There are plenty of examples on how to parse JSON files using U-SQL, but what if one of the columns of a TSV contains JSON like this example:
ID Name Vehicle
1 Joe "{""Year"":""2017"",""Make"":""Ford"",""Model"":""Fusion""}"
2 Bob "{""Year"":""2016"",""Make"":""Kia"",""Model"":""Sorento""}"
We can adapt an example of Using the JSON User Defined Functions from the Microsoft.Analytics.Formatting.Samples.Formats library in the U-SQL Examples repository on GitHub.
Once we’ve built and registered the assemblies, the script is rather straightforward.
First up, we need to reference the assemblies we just registered.
REFERENCE ASSEMBLY [Newtonsoft.Json];
REFERENCE ASSEMBLY [Microsoft.Analytics.Samples.Formats];
Next, we’ll extract the raw data
@rawData =
EXTRACT Id int,
Name string,
JsonString string
FROM "/file_with_json_column.tsv"
USING Extractors.Tsv(skipFirstNRows:1);
In this next bit, we’ll use the JsonTuple function from the Microsoft.Analytics.Samples.Formats library convert the JSON string into a dictionary.

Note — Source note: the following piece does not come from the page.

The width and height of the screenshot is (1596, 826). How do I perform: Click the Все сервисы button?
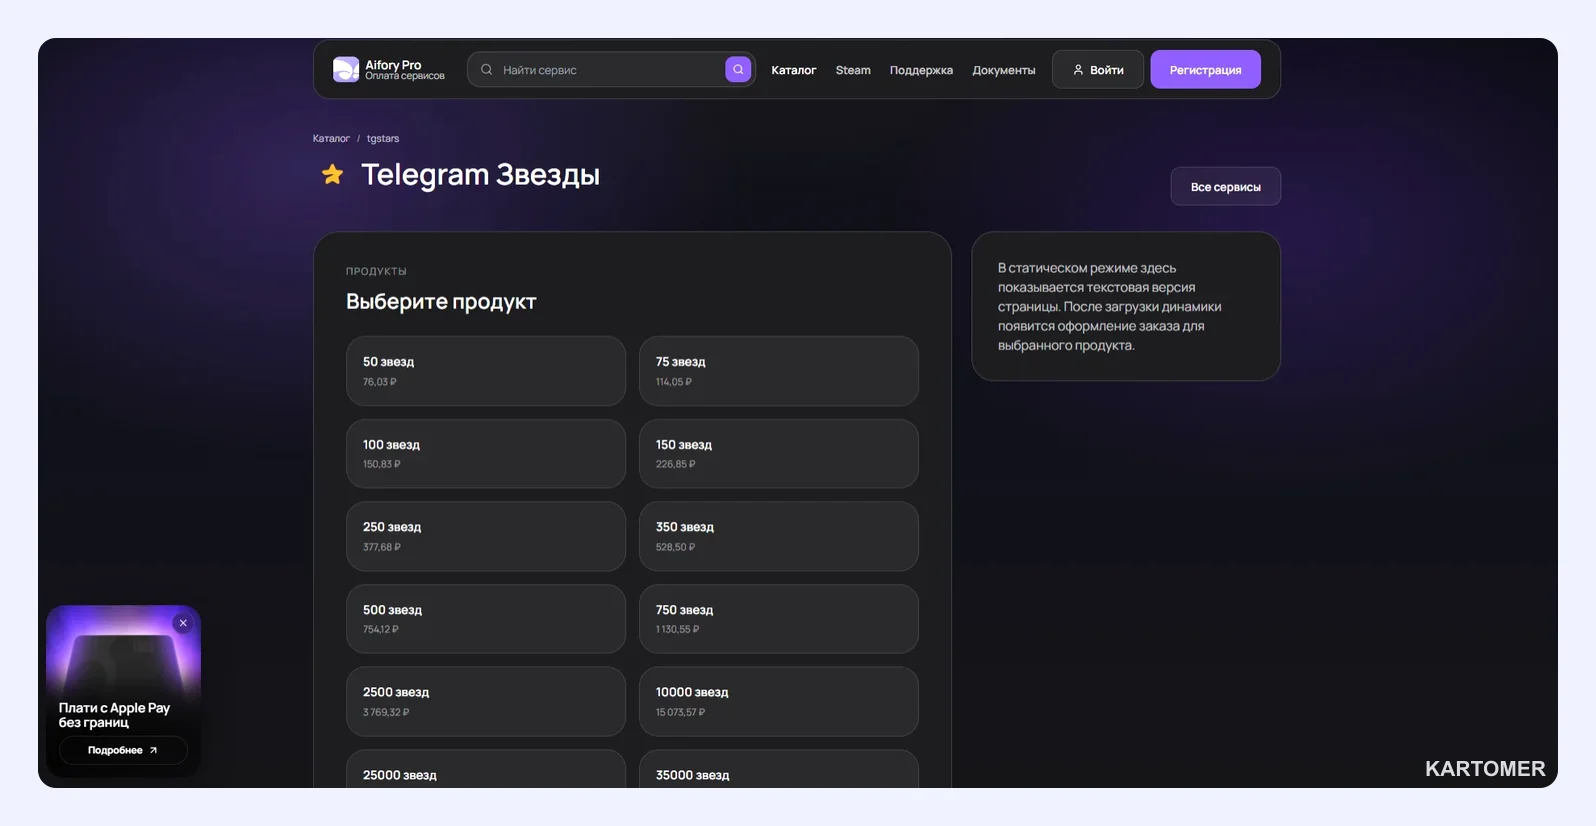click(1225, 187)
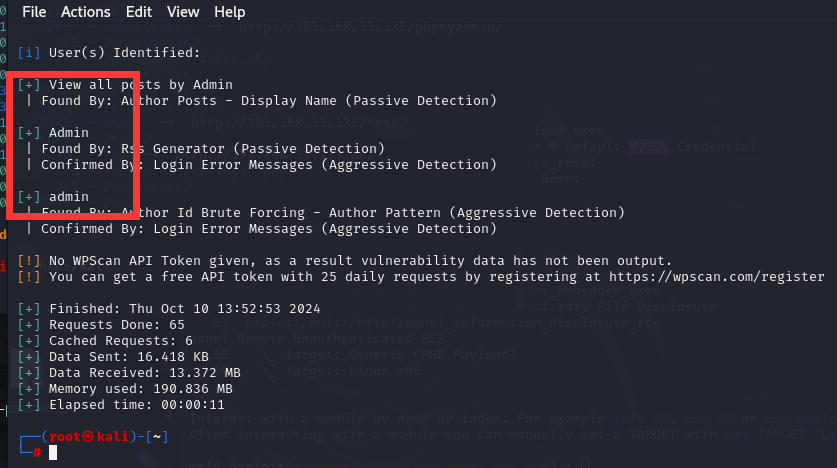Select the Data Received: 13.372 MB text

pyautogui.click(x=145, y=373)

Once we have the dictionary, we’ll pull values out of it.
@rawDataWithTuple =
SELECT Id,
Name,
Microsoft.Analytics.Samples.Formats.Json.JsonFunctions.JsonTuple(JsonString) AS JsonTuple
FROM @rawData;
@expandedData =
SELECT Id,
Name,
JsonTuple["Year"] AS VehicleYear,
JsonTuple["Make"] AS VehicleMake,
JsonTuple["Model"] AS VehicleModel
FROM @rawDataWithTuple;
Finally, we’ll output the expanded data so we can check our work.
OUTPUT @expandedData
TO "/expandedData.tsv"
USING Outputters.Tsv(outputHeader : true);
The full script and a sample file can be found here.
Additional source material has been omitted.